Freedom of Information requests
We put in place Freedom of Information (FOI) requests to try to fill the data gaps and to measure the responsiveness of public authorities, particularly during a time of crisis. We requested information on four Transport for London projects ranging between £15 and £54 million, on four projects overseen by Highways England ranging between £6.5 and £330 million, and on four Nightingale Hospitals implemented by the NHS. We submitted these requests in February and asked authorities to provide key data across the infrastructure project cycle, as outlined by CoST’s globally recognised Infrastructure Data Standard (CoST IDS).
Transport for London responded within the legal timeframe of 20 working day but presented a complicated roadmap in accessing the requested information, pointing to a list of 22 different sources and websites that should be individually consulted to locate the data points required by the CoST IDS.
After a 35-day extension of the legal deadline, Highways England replied that the amount of information requested was “substantial” and would involve “significant cost and diversion of resources” therefore giving grounds for refusal. The response pointed to government webpages of Contracts Finder and Tender Finder which are accessible once a supplier account has been registered and there was not a clear means of non-suppliers registering to access these pages. Highway England also stated that individual county councils were the main point of contact, but it was unclear whether the information was in possession of the councils.
Six months after the FOI had been submitted to the NHS we filed a complaint to the Information Commissioner’s Office (ICO). We had also requested an ‘internal review’ to the NHS, a final remedy used ahead of submitting a complaint to the ICO. Neither of these actions yielded results.

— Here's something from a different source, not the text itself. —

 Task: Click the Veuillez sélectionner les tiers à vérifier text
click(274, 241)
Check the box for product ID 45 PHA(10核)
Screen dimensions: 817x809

Given the workload of the NHS during the pandemic, we had waited up to six months before filing the complaint, yet this September we were informed by the Commissioner’s Office that they considered six months representing an ‘undue delay’ to present a complaint. This seems at odds with ICO guidelines that proposes “an empathetic and pragmatic approach” to FOI requests during the pandemic.
Whilst recognising the unprecedented pressure on the NHS, upholding this legal obligation to provide information to the public is critical to ensure that such pressure does not result in cutting corners or undermining value for money.

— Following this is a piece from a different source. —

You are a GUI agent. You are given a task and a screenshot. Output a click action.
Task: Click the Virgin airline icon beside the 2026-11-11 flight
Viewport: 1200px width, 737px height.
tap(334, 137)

Our research suggests that general concerns about the lack of transparency in pandemic-related spending apply equally to investments in infrastructure. There appears to be significant gaps in data and where it does exist, it is disaggregated and almost impossible to piece together. The Freedom of Information Act 2000 gave members of the public the right to request information from government. Our experience suggests that the FOI process is broken and fails to protect the right to information. In such circumstances the public cannot be confident that public money is being spent properly or that it is achieving value for money.